Zero-Downtime Policy for Migrations

# Zero-Downtime Policy for Migrations ###### tags: `PulpCon 2020` `Migrations` ## Motivation * Downtime is not desirable in a lot of environments. * Clustered installations require that all parts of the cluster are stopped before any server is upgraded. This extends the downtime of an upgrade. * Deployments on Kubernetes that are managed by the Pulp operator need to be able to support a mixture of containers that are at pulpcore 3.y and 3.y+1 ## What does the upgrade process look like now? 1) Stop all services 1) Upgrade code 1) Run migrations 1) Start all services ## What does the Zero-downtime upgrade process look like?
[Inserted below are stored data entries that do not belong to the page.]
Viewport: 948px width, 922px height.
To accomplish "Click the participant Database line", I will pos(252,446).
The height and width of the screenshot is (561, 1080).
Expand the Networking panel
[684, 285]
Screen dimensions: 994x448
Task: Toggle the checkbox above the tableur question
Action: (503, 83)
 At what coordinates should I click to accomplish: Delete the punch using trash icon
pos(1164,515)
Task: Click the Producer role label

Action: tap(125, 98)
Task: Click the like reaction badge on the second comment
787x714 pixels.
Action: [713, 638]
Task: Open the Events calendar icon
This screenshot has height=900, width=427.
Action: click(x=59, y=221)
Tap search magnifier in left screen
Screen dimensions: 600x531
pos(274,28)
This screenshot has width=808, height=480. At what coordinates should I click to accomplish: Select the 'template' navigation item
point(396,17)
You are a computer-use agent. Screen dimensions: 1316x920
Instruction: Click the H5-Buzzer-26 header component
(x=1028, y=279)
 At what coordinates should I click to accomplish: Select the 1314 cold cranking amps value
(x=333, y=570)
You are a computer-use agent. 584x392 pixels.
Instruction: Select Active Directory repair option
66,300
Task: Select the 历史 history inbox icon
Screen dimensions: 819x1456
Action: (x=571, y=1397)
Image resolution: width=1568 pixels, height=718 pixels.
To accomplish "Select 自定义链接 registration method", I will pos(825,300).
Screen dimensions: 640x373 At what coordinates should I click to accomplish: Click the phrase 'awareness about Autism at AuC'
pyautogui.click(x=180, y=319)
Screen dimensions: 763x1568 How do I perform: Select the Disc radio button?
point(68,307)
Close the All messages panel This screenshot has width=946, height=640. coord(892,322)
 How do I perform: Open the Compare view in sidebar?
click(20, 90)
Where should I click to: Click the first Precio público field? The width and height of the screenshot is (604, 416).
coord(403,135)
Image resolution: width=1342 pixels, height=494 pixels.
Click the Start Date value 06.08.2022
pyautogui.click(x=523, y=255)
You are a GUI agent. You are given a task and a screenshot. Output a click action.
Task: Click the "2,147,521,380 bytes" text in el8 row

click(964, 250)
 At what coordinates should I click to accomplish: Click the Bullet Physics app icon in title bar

When upgrading from 3.y.z to 3.y+1 the following is possible: 1) Upgrade code 1) Run migrations 1) Restart all services (in a cluster this would be a "rolling restart") ## How can we get there? * Plugin Writers need documentation on how they can introduce gradual changes that will allow users to upgrade part of their Pulp infrastructure at a time. * Changes that require a change in the database schema need to be split into two migrations. * The first migration delivered with 3.y+1 needs to add a new column that the 3.y+1 will use. * The second migration delivered with 3.y+2 needs to remove the old column that is no longer needed in 3.y+1 and 3.y+2. * CI that checks that migrations are compatible with the latest 3.y.z release ## Resources * https://pypi.org/project/django-pg-zero-downtime-migrations/ * CI checks to look for risky migrations https://wxweekly.com/zero-downtime-deploys-a-tale-of-django-migrations-7a040f425e4a * Pulp ticket https://pulp.plan.io/issues/7120 ## Next steps * Add CI that looks at our migrations and provides analysis similar to the article on wxweekly.com [dkliban] * Send out an email to pulp-dev list announcing the plan to start working toward this goal [dkliban] ###### tags: `PulpCon 2020`